Here is a relevant question for accomplishing this step 3 is now a well-defined and understood problem to solve:
T-SQL substring - separating first and last name
Now you have separated the starting and ending values. Use another function which can explode this range. Step 4 is now a well-defined and understood problem to solve:
SQL: create sequential list of numbers from various starting points
SELECT all N between #min and #max
What is the best way to create and populate a numbers table?
and, also, insert it into the temp table.
Now what you should have is a temp table with every value in the exploded range.
Simply JOIN that to the other table on the values now, then to your source table on the ID reference and you're there.

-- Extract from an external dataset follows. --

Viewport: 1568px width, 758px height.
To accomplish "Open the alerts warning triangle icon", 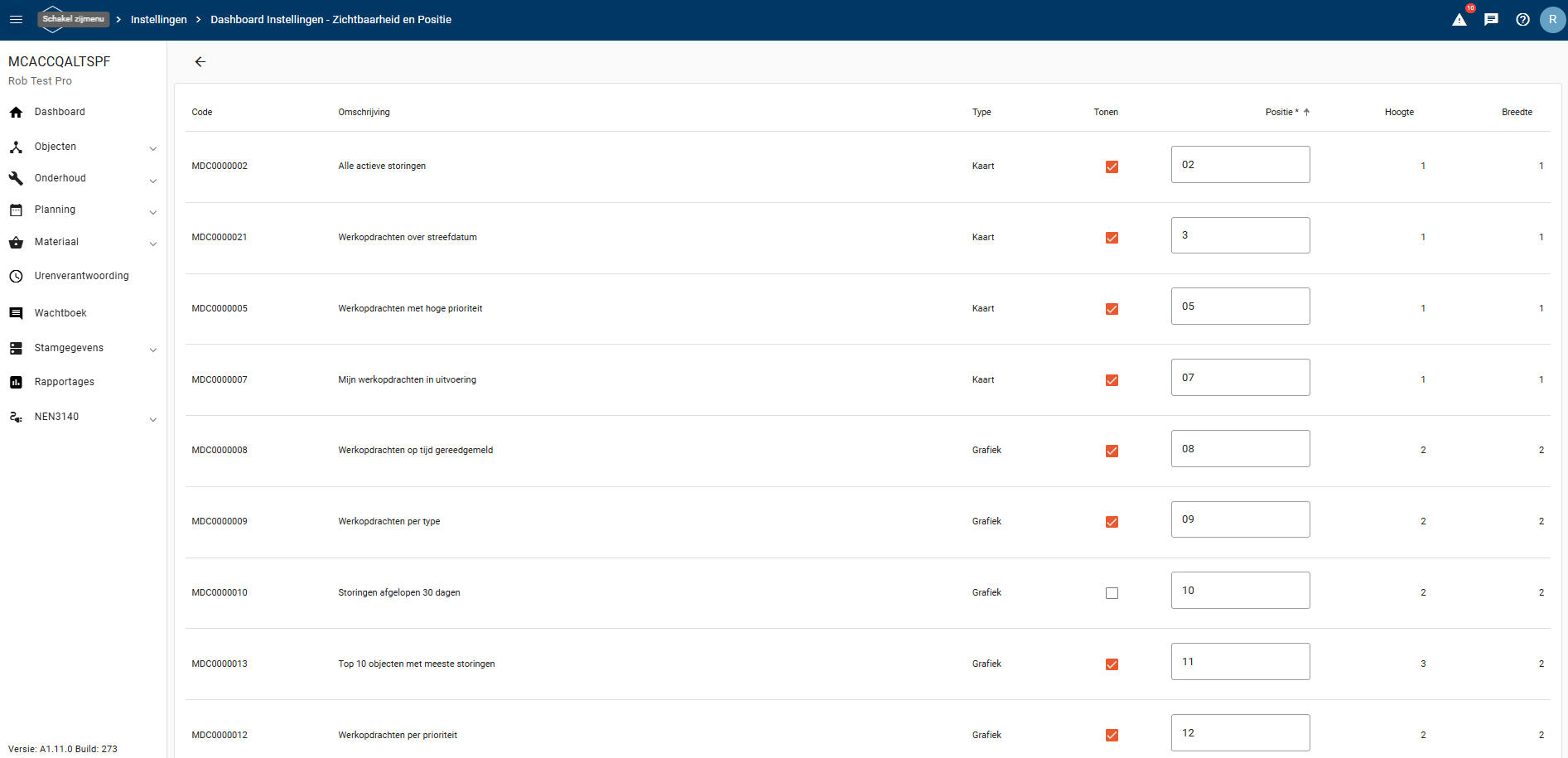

My suggestion is to add one more field and many more records to your ranges table. Specifically, the primary key would be the integer and the other field would be the range. Records would look like this:
number range
1 1-2,5
2 1-2,5
3 na
4 na
5 1-2,5
etc
Having said that, this is still rather limiting because a number can only have one range. If you want to be thorough, set up a many to many relationship between numbers and ranges.
As far as I can tell you best option is something like below:
Create a table value function that accepts your ranges an converts them to a collection of ints. So 1-3,5 would return:
1
2
3
5
Then use these results to join to other tables. I don't have an exact function to do this at hand, but this one seems like an excellent start.